## AIM OF THE EXERCISE
Search the listing below for the string "avantages" and show each line that contains it.

## RECORDS FOR THE EXERCISE
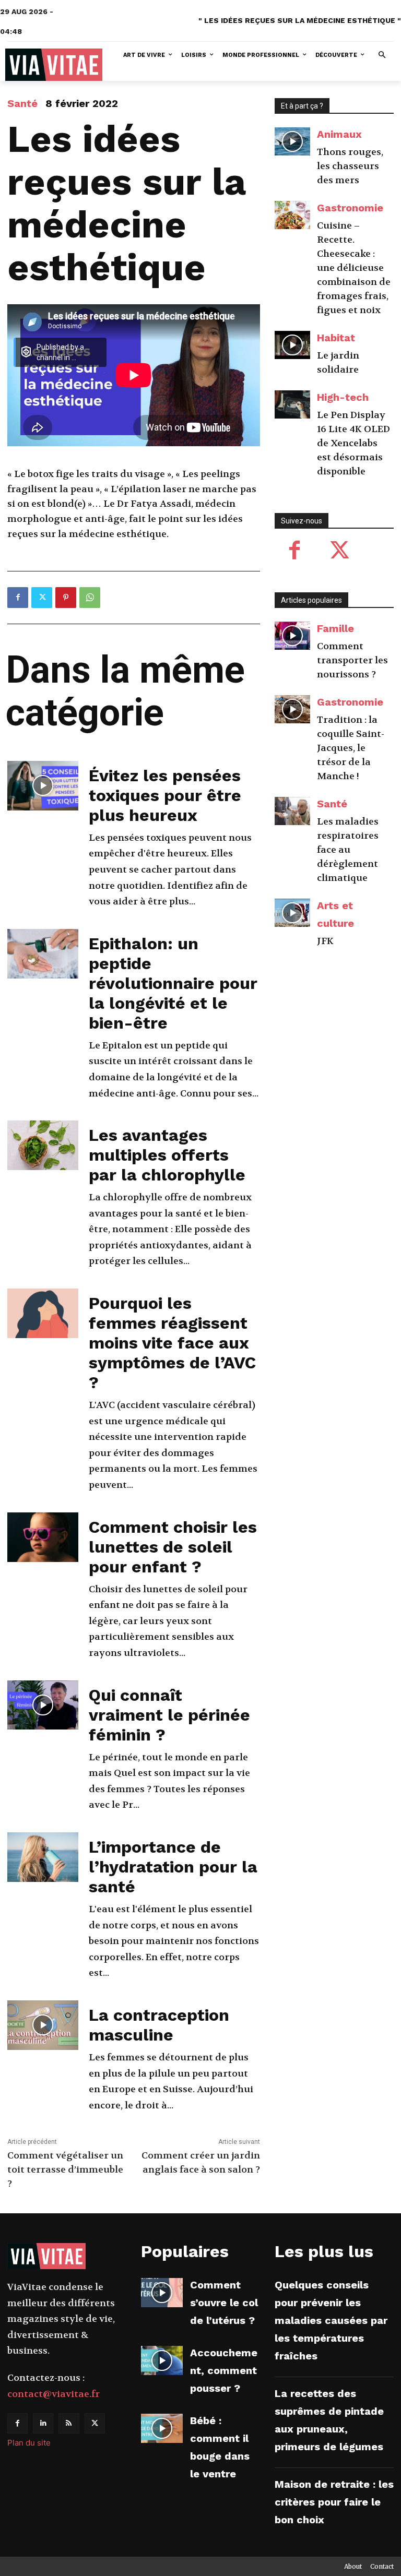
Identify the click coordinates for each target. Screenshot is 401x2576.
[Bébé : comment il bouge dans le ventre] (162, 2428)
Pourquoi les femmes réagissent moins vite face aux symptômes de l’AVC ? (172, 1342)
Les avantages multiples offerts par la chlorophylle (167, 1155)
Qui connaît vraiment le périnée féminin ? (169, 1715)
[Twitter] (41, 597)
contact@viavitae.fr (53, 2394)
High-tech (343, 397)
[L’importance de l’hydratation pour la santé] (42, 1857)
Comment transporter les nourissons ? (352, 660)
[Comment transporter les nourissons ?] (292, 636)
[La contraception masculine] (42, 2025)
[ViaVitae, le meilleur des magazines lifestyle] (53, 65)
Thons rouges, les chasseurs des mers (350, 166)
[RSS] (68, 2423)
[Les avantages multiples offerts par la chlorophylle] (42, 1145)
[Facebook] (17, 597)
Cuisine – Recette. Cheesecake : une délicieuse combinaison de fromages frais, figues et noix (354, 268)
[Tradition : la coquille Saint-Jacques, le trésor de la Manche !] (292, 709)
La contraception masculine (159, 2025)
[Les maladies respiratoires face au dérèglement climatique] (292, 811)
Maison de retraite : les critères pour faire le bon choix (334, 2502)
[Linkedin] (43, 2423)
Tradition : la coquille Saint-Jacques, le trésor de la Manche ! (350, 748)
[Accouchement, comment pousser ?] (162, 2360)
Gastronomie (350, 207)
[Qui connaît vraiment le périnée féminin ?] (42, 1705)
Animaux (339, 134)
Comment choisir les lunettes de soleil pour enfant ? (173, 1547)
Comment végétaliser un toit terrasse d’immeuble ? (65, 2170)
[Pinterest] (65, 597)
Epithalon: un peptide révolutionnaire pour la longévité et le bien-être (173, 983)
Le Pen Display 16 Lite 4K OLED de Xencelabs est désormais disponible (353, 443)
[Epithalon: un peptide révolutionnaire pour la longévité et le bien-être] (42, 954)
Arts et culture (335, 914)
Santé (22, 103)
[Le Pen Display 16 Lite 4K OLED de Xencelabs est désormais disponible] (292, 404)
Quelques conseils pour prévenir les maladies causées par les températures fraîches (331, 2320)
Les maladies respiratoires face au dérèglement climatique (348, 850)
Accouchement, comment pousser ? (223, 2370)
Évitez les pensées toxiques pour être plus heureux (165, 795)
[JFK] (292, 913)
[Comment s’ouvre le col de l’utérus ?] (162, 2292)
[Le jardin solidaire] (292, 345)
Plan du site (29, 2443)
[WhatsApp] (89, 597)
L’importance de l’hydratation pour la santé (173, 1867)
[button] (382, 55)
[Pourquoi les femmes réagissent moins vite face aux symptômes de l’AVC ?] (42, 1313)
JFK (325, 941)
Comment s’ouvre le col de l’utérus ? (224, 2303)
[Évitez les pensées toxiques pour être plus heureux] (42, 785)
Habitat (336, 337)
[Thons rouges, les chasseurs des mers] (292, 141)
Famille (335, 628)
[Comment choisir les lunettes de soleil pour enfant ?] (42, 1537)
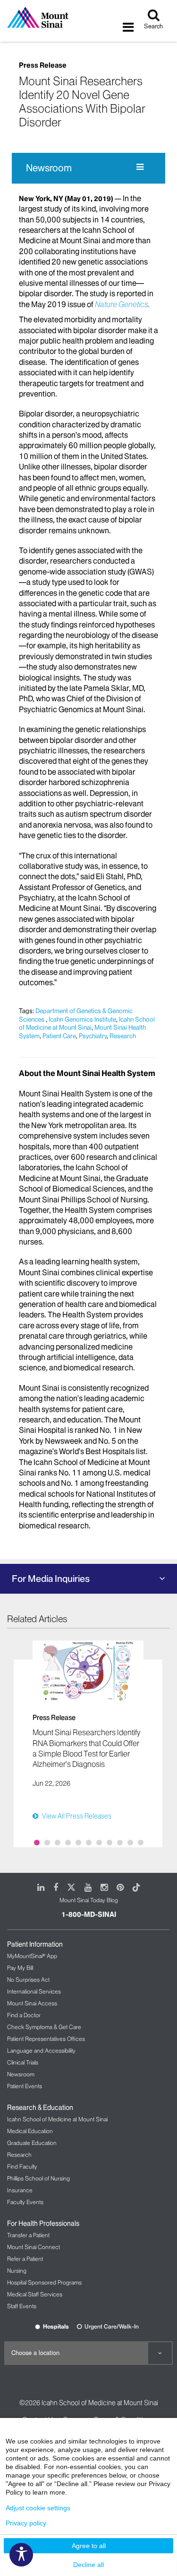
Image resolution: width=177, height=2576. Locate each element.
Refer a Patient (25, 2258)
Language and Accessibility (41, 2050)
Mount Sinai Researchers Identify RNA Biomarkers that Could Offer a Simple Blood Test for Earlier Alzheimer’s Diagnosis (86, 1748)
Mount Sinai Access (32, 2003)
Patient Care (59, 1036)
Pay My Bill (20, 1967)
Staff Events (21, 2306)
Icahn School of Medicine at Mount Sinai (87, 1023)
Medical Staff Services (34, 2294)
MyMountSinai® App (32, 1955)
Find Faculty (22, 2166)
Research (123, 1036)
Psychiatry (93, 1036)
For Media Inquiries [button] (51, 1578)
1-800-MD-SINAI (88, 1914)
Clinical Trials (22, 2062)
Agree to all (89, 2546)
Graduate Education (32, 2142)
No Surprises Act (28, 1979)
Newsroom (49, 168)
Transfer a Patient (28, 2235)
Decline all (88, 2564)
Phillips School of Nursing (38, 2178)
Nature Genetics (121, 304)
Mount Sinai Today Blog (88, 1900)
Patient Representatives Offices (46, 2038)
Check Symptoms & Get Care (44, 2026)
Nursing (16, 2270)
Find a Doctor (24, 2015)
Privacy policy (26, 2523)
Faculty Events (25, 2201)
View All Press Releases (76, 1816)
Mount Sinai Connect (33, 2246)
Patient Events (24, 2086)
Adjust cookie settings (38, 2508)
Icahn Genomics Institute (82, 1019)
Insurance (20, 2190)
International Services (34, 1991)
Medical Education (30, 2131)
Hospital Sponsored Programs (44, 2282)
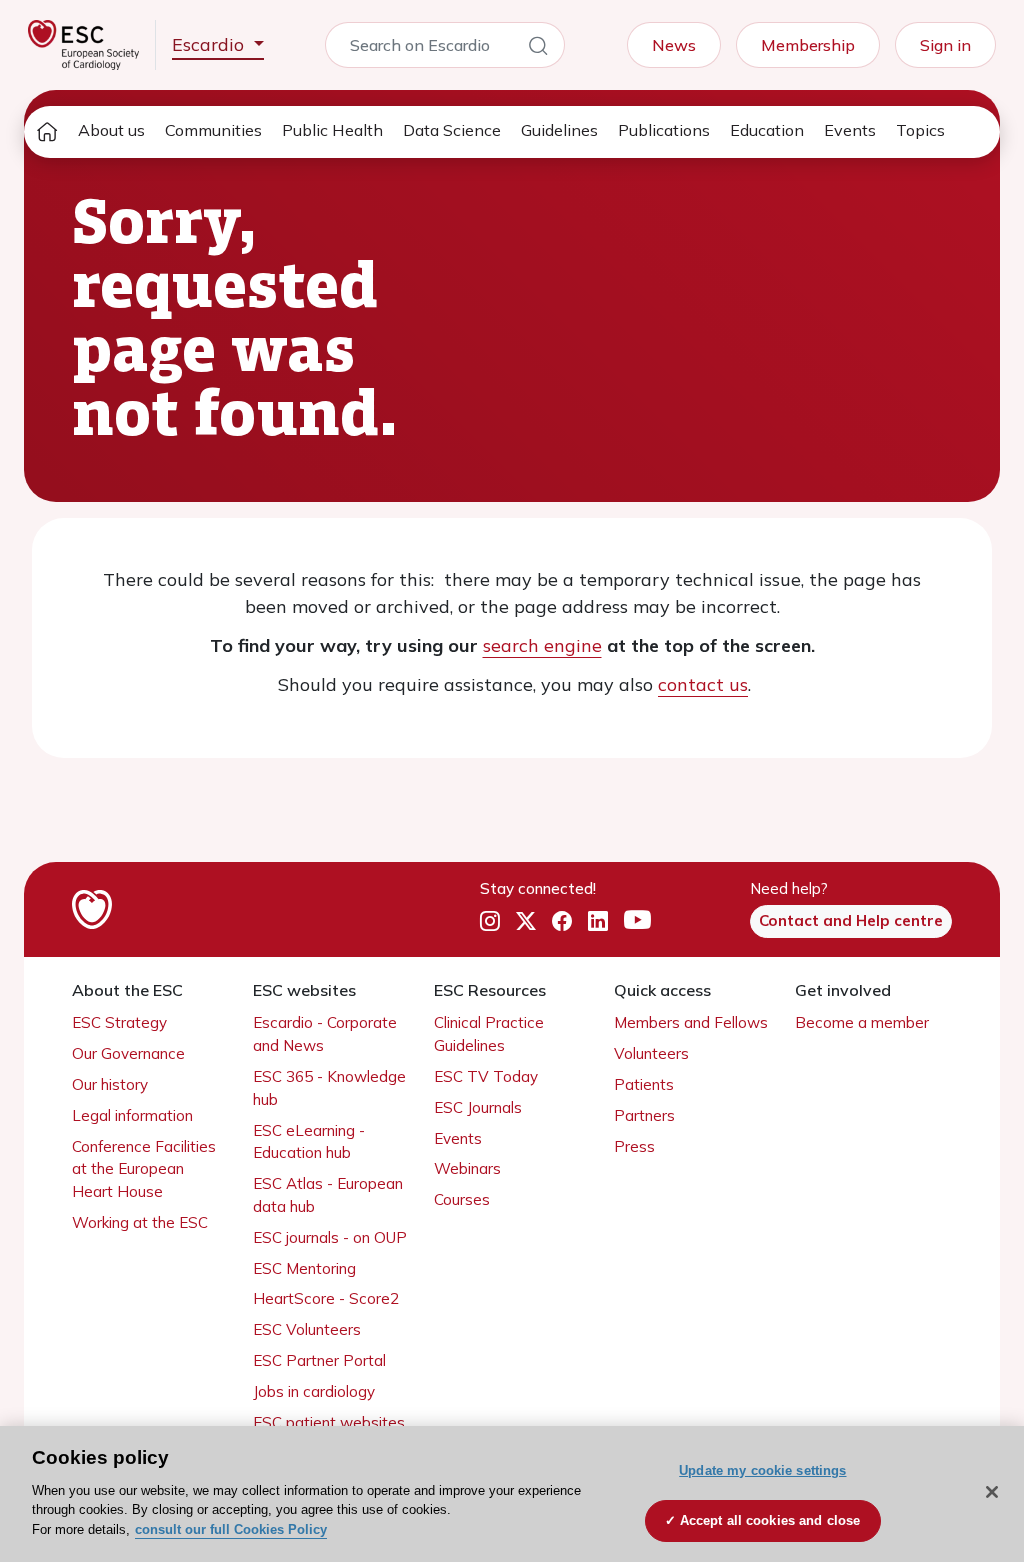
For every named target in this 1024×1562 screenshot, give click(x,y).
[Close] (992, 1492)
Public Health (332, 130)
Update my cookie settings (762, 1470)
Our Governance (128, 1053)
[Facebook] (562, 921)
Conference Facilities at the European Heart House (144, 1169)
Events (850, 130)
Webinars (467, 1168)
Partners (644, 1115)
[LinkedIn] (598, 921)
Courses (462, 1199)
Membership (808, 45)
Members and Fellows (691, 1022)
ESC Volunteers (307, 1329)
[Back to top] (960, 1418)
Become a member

## WRITTEN REPLY
Les avantages multiples offerts par la chlorophylle (167, 1155)
[Les avantages multiples offerts par la chlorophylle] (42, 1145)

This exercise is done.